By Tuesday morning, after days of withering artillery duels along the eastern front, Russian troops were reported to have seized portions of Lyman, a town roughly 30 miles west of Severodonetsk, and blitzed into the village of Zolote, about nine miles south of Lysychansk. Those attacks and a Russian stab from north of Severodonetsk form a three-pronged offensive to take the city.

“The intensity of fire on Severodonetsk has increased by multiple times — they are simply destroying the city,” Luhansk Gov. Serhiy Haidai said in a TV interview. He echoed Zelenskyy’s overnight address to the nation, which accused Russian forces of “trying to destroy all living things” in the east.

“Literally. Nobody destroyed Donbas as the Russian military does now,” Zelenskyy said.

At the same time, authorities in Mariupol, which Russia now controls in its most significant gain of the war, announced the gruesome discovery of 200 bodies in the basement of a collapsed apartment building, according to The Associated Press. The decimated southern city has endured some of the worst suffering of the war.

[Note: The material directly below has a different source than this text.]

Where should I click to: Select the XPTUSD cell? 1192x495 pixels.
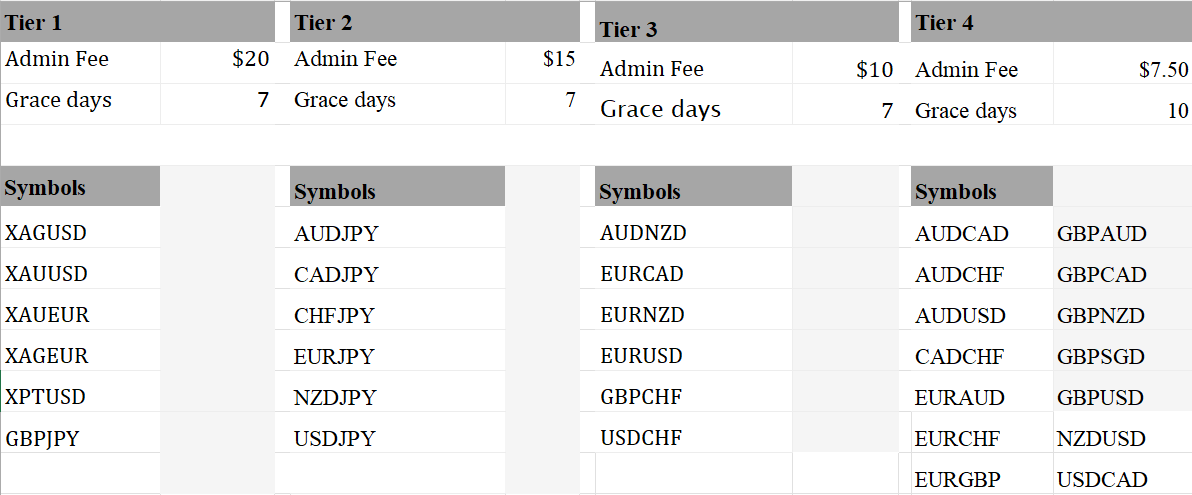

Zelenskyy also cited a Russian missile barrage that struck the village of Desna last week in northern Ukraine, killing 87 people in one of the war’s deadliest single attacks, as he appealed for more arms from the U.S. and other supportive nations.

“Every time we tell our partners that we need modern anti-missile weapons, modern combat aircraft, we are not just making a formal request,” he said. “We say that our request is the real lives of many people who would not have died if we had received all the weapons we are seeking.”

Other Ukrainian officials also urged a speedup in arms deliveries.

Meanwhile, Russian Defense Ministry spokesman Maj. Gen. Igor Konashenkov said Tuesday that Russian airstrikes destroyed a depot in the Donbas used to store U.S.-produced M777 Howitzer artillery shells. Washington has fast-tracked deliveries of the artillery in recent weeks as part of a larger lend-lease program to Ukraine aimed at countering Russia’s invasion.